2
votes

I am trying to convert an existing OpenCL kernel to an HLSL compute shader.

The OpenCL kernel samples each pixel in an RGBA texture and writes each color channel to a tighly packed array.

So basically, I need to write to a tightly packed uchar array in a pattern that goes somewhat like this:

r r r ... r g g g ... g b b b ... b a a a ... a

where each letter stands for a single byte (red / green / blue / alpha) that originates from a pixel channel.

going through the documentation for RWByteAddressBuffer Store method, it clearly states:

void Store(
  in uint address,
  in uint value
);

address [in]

Type: uint

The input address in bytes, which must be a multiple of 4.

In order to write the correct pattern to the buffer, I must be able to write a single byte to a non aligned address. In OpenCL / CUDA this is pretty trivial.

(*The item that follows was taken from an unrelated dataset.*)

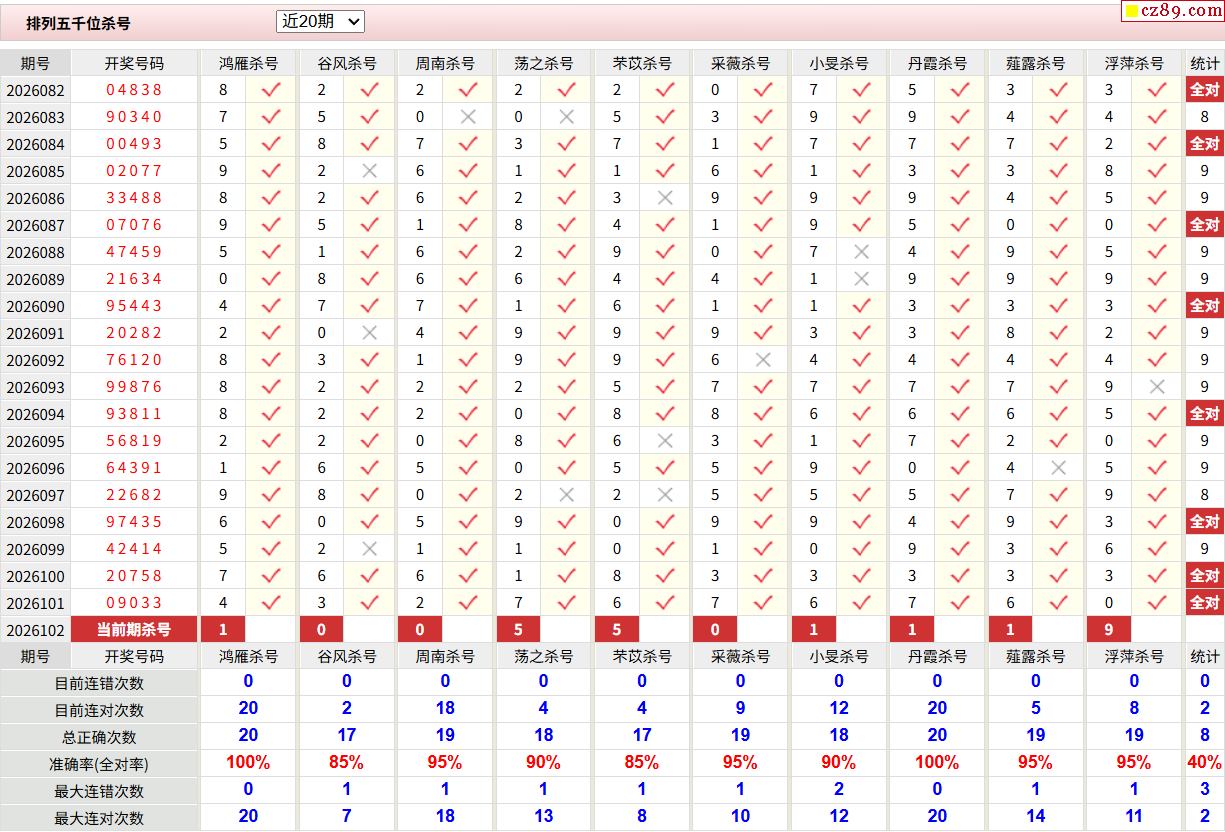Click gray X in 采薇杀号 for 2026092
The width and height of the screenshot is (1225, 832).
point(763,360)
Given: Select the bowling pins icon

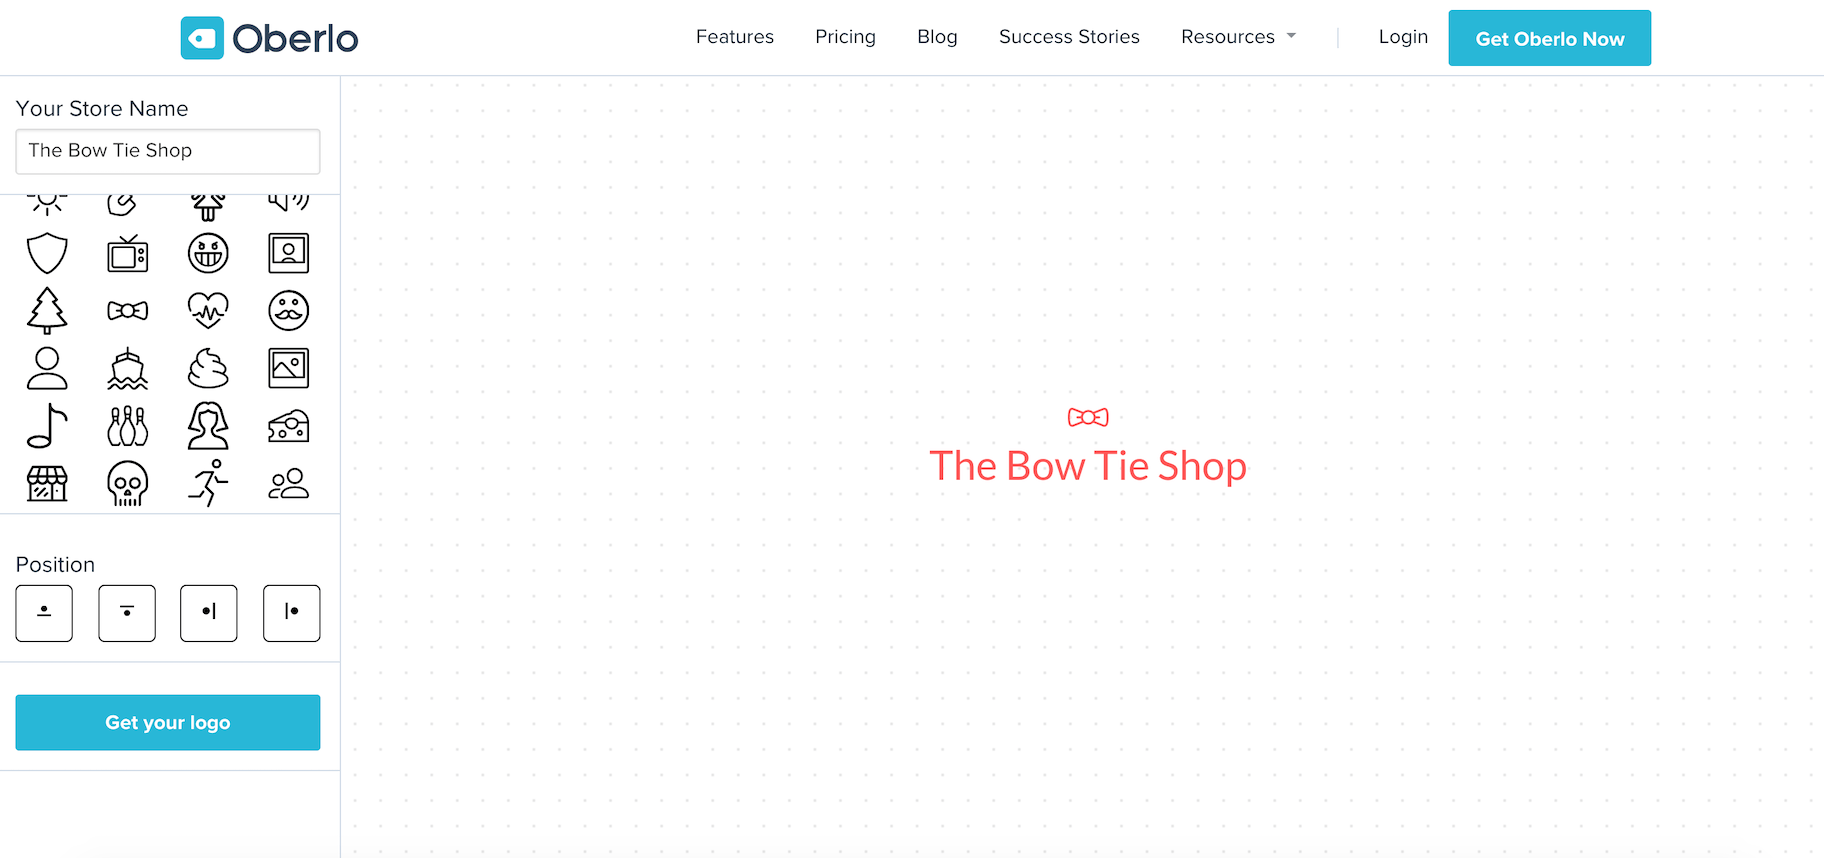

  • Is it technically possible to achieve that with HLSL?
  • Is this a known limitation? possible workarounds?
1

1 Answers

3
votes

As far as I know it is not possible to write directly to a non aligned address in this scenario. You can, however, use a little trick to achieve what you want. Below you can see the code of the entire compute shader which does exactly what you want. The function StoreValueAtByte in particular is what you are looking for.

Texture2D<float4> Input;
RWByteAddressBuffer Output;

void StoreValueAtByte(in uint index_of_byte, in uint value) {

    // Calculate the address of the 4-byte-slot in which index_of_byte resides
    uint addr_align4 = floor(float(index_of_byte) / 4.0f) * 4;

    // Calculate which byte within the 4-byte-slot it is
    uint location = index_of_byte % 4;

    // Shift bits to their proper location within its 4-byte-slot
    value = value << ((3 - location) * 8);

    // Write value to buffer
    Output.InterlockedOr(addr_align4, value);
}

[numthreads(20, 20, 1)]
void CSMAIN(uint3 ID : SV_DispatchThreadID) {

    // Get width and height of texture
    uint tex_width, tex_height;
    Input.GetDimensions(tex_width, tex_height);

    // Make sure thread does not operate outside the texture
    if(tex_width > ID.x && tex_height > ID.y) {

        uint num_pixels = tex_width * tex_height;

        // Calculate address of where to write color channel data of pixel
        uint addr_red = 0 * num_pixels + ID.y * tex_width + ID.x;
        uint addr_green = 1 * num_pixels + ID.y * tex_width + ID.x;
        uint addr_blue = 2 * num_pixels + ID.y * tex_width + ID.x;
        uint addr_alpha = 3 * num_pixels + ID.y * tex_width + ID.x;

        // Get color of pixel and convert from [0,1] to [0,255]
        float4 color = Input[ID.xy];
        uint4 color_final = uint4(round(color.x * 255), round(color.y * 255), round(color.z * 255), round(color.w * 255));      

        // Store color channel values in output buffer
        StoreValueAtByte(addr_red, color_final.x);
        StoreValueAtByte(addr_green, color_final.y);
        StoreValueAtByte(addr_blue, color_final.z);
        StoreValueAtByte(addr_alpha, color_final.w);
    }
}

I hope the code is self explanatory since it is hard to explain, but I'll try anyway.
The fist thing the function StoreValueAtByte does is to calculate the address of the 4-byte-slot enclosing the byte you want to write to. After that the position of the byte inside the 4-byte-slot is calculated (is it the fist, second, third or the fourth byte in the slot). Since the byte you want to write is already inside an 4-byte variable (namely value) and occupies the rightmost byte, you then just have to shift the byte to its proper position inside the 4-byte variable. After that you just have to write the variable value to the buffer at the 4-byte-aligned address. This is done using bitwise OR because multiple threads write to the same address interfering each other leading to write-after-write-hazards. This of course only works if you initialize the entire output buffer with zeros before issuing the dispatch-call.